From a million reviews to a ranked triage queue
On top of the lobstr.io feed, LAGeSo built a screening pipeline (with help from lobstr.io) that reads every review and decides whether it describes food-borne illness.

It runs in clear stages:
- Collect — lobstr.io scrapes 1,000,000+ Google Maps reviews for Berlin restaurants and normalizes them to a minimal 9-field schema.
- Pre-filter — reviews with a star rating of 4 or 5, or with no text, are dropped. They almost never describe illness. This alone cuts the corpus from 1,000,000 to roughly 103,019 reviews in scope.
- Classify — each remaining review is read by an LLM using a 1,000+ token prompt with six worked examples.
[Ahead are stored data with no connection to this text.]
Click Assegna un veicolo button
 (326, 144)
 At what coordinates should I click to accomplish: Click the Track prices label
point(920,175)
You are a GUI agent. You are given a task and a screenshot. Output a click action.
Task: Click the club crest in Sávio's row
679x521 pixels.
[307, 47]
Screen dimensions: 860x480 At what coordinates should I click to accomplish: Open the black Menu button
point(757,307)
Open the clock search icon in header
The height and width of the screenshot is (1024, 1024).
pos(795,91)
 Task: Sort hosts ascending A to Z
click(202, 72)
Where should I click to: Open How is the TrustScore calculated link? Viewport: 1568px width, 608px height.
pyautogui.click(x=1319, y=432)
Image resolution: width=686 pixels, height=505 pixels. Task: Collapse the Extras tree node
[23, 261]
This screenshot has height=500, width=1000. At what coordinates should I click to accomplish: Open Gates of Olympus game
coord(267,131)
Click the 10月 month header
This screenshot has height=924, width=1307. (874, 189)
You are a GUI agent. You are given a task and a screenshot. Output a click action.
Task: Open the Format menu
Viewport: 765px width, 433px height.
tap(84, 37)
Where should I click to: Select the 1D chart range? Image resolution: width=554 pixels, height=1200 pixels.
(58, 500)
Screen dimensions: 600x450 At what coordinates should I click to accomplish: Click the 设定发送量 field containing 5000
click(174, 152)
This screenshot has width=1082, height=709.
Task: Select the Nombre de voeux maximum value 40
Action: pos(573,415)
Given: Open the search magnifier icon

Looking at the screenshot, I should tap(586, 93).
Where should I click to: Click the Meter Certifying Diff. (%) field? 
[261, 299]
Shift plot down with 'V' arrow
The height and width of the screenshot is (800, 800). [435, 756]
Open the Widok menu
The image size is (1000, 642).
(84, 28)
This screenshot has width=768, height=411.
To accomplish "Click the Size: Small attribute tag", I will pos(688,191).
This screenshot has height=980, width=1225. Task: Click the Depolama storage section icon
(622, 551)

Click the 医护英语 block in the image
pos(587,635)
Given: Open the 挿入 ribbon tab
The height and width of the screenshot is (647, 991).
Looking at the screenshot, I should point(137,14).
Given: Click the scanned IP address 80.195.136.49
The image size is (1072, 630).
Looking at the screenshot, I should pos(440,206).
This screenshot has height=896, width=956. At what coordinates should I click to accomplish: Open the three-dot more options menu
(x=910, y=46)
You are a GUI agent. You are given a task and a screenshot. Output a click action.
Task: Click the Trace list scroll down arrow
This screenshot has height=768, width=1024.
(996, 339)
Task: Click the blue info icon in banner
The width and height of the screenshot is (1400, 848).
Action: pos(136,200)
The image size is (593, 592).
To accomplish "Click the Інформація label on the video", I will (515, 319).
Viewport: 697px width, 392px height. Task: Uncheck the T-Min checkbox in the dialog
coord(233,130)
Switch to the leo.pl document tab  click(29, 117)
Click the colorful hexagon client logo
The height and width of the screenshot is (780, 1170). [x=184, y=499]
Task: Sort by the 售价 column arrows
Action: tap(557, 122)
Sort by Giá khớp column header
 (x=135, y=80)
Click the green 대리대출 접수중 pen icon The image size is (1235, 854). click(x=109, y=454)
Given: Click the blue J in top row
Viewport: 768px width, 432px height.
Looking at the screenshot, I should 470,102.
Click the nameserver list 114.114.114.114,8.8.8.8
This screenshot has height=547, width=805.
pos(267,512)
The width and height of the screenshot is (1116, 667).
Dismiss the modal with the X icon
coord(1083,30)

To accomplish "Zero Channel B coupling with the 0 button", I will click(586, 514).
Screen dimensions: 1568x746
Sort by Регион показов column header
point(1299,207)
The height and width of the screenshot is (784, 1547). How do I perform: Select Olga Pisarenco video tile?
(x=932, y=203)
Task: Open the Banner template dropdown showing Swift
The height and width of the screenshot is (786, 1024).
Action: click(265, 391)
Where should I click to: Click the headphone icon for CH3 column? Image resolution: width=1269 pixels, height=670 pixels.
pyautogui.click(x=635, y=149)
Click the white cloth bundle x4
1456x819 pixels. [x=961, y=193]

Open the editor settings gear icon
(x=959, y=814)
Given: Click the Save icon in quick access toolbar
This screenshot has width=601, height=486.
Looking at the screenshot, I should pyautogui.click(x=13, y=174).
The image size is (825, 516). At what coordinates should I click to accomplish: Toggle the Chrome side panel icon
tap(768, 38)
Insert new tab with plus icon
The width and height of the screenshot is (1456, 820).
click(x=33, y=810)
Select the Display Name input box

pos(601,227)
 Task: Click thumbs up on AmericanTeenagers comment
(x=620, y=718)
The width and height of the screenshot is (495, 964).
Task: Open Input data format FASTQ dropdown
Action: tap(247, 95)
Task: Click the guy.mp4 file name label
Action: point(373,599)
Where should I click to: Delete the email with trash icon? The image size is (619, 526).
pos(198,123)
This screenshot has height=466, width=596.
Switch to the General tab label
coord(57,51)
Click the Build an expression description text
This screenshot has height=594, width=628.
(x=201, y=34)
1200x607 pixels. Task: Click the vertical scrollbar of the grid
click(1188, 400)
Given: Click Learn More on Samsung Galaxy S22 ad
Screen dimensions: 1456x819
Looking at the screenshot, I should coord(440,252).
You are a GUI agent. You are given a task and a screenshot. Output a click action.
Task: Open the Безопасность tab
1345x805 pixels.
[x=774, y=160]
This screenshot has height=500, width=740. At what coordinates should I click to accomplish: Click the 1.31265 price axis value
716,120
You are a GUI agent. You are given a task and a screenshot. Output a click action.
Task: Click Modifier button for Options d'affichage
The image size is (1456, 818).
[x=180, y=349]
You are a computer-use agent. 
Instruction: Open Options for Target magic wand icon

The examples teach it to catch real illness reports, route allergic reactions to a separate pathway, and ignore false positives like slang and idioms across languages.
- Structure — every review gets a JSON verdict with controlled-vocabulary fields: symptoms, onset timing, severity, people affected, restaurant attribution, and a confidence score.
- Deliver — results are written to a database (raw responses kept for audit) and exported as two CSVs in LAGeSo's delivery format... one with everything screened, one with flagged cases only.
The result is a funnel. A million raw reviews narrow to a ranked, prioritized queue an epidemiologist can actually work through.
The deliverable
Each flagged review becomes a structured record. Restaurant and dish names are redacted here for publication.
A real flagged case, anonymized:
"Nach dem Essen dolle Bauchschmerzen, anschlieĂźend im Krankenhaus gelandet." (Severe stomach pain after eating, then ended up in hospital.)
The pipeline turns that into:
{ "restaurant": "[redacted]", "rating": 1, "language": "de", "category": "illness", "symptoms": "abdominal pain", "onset": "immediate", "severity": "hospitalized", "people_affected": "self", "attributed_to_restaurant": true, "confidence": "high" }f
In a single screening run, the funnel looks like this:
| Stage | Reviews |
|---|---|
| Scraped and screened | 1,000,000 |
| In scope after pre-filter | ~103,019 |
| Flagged cases | 2,410 |
| Food-borne illness (restaurant-attributed) | 2,267 |
| Allergic reactions | 143 |
| High / medium-confidence cases | 2,363 |
Because every record carries controlled-vocabulary fields, a single run of flagged reviews turns into a picture an epidemiologist can read at a glance.
What symptoms are people describing:

How severe the reported cases are:

When symptoms set in relative to the meal:

And how many people each case affected:

The most severe cases surface automatically, so they rise to the top of the triage queue rather than getting lost in the volume.
Results
In a single screening run, LAGeSo moved from an unusable flood of reviews to a focused surveillance queue.
The model scores its own certainty on every flagged case, so the queue can be ranked before a human ever looks at it:

And because each review carries a date, the flagged cases can be placed on a timeline... they cluster heavily in the most recent months:

Outcomes at LAGeSo's scale:
- 1,000,000 reviews screened in a single run
- 2,410 cases flagged for food-borne illness or allergic reaction
- 2,267 restaurant-attributed illness reports surfaced from the noise
- 143 allergic reactions routed to a dedicated pathway
- 2,363 cases ranked at high or medium confidence for triage
- 16 cases severe enough to involve hospitalization
- A recurring, structured signal where there was none before

The agency is honest about the limits. Public reviews are biased toward people motivated to complain, auto-translation can shift meaning, and a single review is a signal to investigate, not proof. The pipeline is built to flag leads for human epidemiologists, not to replace them.
But the core problem is solved. The signal was always there in public... LAGeSo can now find it.